_WHAT TO DO_:
For every line below, set down an identical copy.

_EXCERPTED RECORDS_:
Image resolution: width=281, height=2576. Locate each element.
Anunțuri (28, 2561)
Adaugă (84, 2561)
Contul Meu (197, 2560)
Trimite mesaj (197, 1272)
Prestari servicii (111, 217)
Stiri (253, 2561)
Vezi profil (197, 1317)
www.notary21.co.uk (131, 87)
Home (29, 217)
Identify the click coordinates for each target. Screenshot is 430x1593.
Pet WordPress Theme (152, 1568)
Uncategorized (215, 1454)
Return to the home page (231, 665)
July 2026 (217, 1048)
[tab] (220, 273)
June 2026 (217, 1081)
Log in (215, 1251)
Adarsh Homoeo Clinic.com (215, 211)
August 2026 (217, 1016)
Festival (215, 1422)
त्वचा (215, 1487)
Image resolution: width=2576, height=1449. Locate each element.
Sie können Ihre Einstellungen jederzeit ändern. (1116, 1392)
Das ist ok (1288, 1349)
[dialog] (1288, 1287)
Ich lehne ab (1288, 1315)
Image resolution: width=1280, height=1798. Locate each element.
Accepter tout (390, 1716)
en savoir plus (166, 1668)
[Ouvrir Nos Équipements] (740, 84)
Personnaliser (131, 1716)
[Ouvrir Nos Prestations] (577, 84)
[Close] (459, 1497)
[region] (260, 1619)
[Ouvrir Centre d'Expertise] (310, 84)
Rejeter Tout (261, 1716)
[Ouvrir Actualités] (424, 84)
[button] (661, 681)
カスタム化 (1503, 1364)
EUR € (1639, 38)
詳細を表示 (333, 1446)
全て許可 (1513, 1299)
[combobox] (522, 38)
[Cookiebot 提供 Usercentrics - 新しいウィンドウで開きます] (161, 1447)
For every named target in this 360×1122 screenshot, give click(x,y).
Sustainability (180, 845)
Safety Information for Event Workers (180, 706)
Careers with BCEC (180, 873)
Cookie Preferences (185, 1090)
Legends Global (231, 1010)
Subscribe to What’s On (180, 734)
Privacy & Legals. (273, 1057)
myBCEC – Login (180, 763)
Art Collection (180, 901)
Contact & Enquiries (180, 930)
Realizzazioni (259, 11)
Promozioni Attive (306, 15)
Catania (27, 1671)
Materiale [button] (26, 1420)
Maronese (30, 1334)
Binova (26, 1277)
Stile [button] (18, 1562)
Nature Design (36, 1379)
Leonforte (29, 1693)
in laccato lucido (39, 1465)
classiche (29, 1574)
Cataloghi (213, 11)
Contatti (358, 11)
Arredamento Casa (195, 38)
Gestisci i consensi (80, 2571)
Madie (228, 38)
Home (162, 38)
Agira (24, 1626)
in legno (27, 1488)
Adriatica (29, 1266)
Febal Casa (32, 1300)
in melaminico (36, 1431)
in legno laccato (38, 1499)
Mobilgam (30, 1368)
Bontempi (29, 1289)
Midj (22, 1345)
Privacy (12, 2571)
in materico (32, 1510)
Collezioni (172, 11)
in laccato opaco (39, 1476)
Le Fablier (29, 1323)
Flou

_WRITTEN ANSWER_:
Image resolution: width=281, height=2576. Locate each element.
Anunțuri (28, 2561)
Adaugă (84, 2561)
Contul Meu (197, 2560)
Trimite mesaj (197, 1272)
Prestari servicii (111, 217)
Stiri (253, 2561)
Vezi profil (197, 1317)
www.notary21.co.uk (131, 87)
Home (29, 217)
Identify the click coordinates for each target. Screenshot is 430x1593.
Pet WordPress Theme (152, 1568)
Uncategorized (215, 1454)
Return to the home page (231, 665)
July 2026 (217, 1048)
[tab] (220, 273)
June 2026 (217, 1081)
Log in (215, 1251)
Adarsh Homoeo Clinic.com (215, 211)
August 2026 (217, 1016)
Festival (215, 1422)
त्वचा (215, 1487)
Image resolution: width=2576, height=1449. Locate each element.
Sie können Ihre Einstellungen jederzeit ändern. (1116, 1392)
Das ist ok (1288, 1349)
[dialog] (1288, 1287)
Ich lehne ab (1288, 1315)
Image resolution: width=1280, height=1798. Locate each element.
Accepter tout (390, 1716)
en savoir plus (166, 1668)
[Ouvrir Nos Équipements] (740, 84)
Personnaliser (131, 1716)
[Ouvrir Nos Prestations] (577, 84)
[Close] (459, 1497)
[region] (260, 1619)
[Ouvrir Centre d'Expertise] (310, 84)
Rejeter Tout (261, 1716)
[Ouvrir Actualités] (424, 84)
[button] (661, 681)
カスタム化 (1503, 1364)
EUR € (1639, 38)
詳細を表示 (333, 1446)
全て許可 (1513, 1299)
[combobox] (522, 38)
[Cookiebot 提供 Usercentrics - 新しいウィンドウで開きます] (161, 1447)
For every named target in this 360×1122 screenshot, give click(x,y).
Sustainability (180, 845)
Safety Information for Event Workers (180, 706)
Careers with BCEC (180, 873)
Cookie Preferences (185, 1090)
Legends Global (231, 1010)
Subscribe to What’s On (180, 734)
Privacy & Legals. (273, 1057)
myBCEC – Login (180, 763)
Art Collection (180, 901)
Contact & Enquiries (180, 930)
Realizzazioni (259, 11)
Promozioni Attive (306, 15)
Catania (27, 1671)
Materiale [button] (26, 1420)
Maronese (30, 1334)
Binova (26, 1277)
Stile [button] (18, 1562)
Nature Design (36, 1379)
Leonforte (29, 1693)
in laccato lucido (39, 1465)
classiche (29, 1574)
Cataloghi (213, 11)
Contatti (358, 11)
Arredamento Casa (195, 38)
Gestisci i consensi (80, 2571)
Madie (228, 38)
Home (162, 38)
Agira (24, 1626)
in legno (27, 1488)
Adriatica (29, 1266)
Febal Casa (32, 1300)
in melaminico (36, 1431)
in legno laccato (38, 1499)
Mobilgam (30, 1368)
Bontempi (29, 1289)
Midj (22, 1345)
Privacy (12, 2571)
in materico (32, 1510)
Collezioni (172, 11)
in laccato opaco (39, 1476)
Le Fablier (29, 1323)
Flou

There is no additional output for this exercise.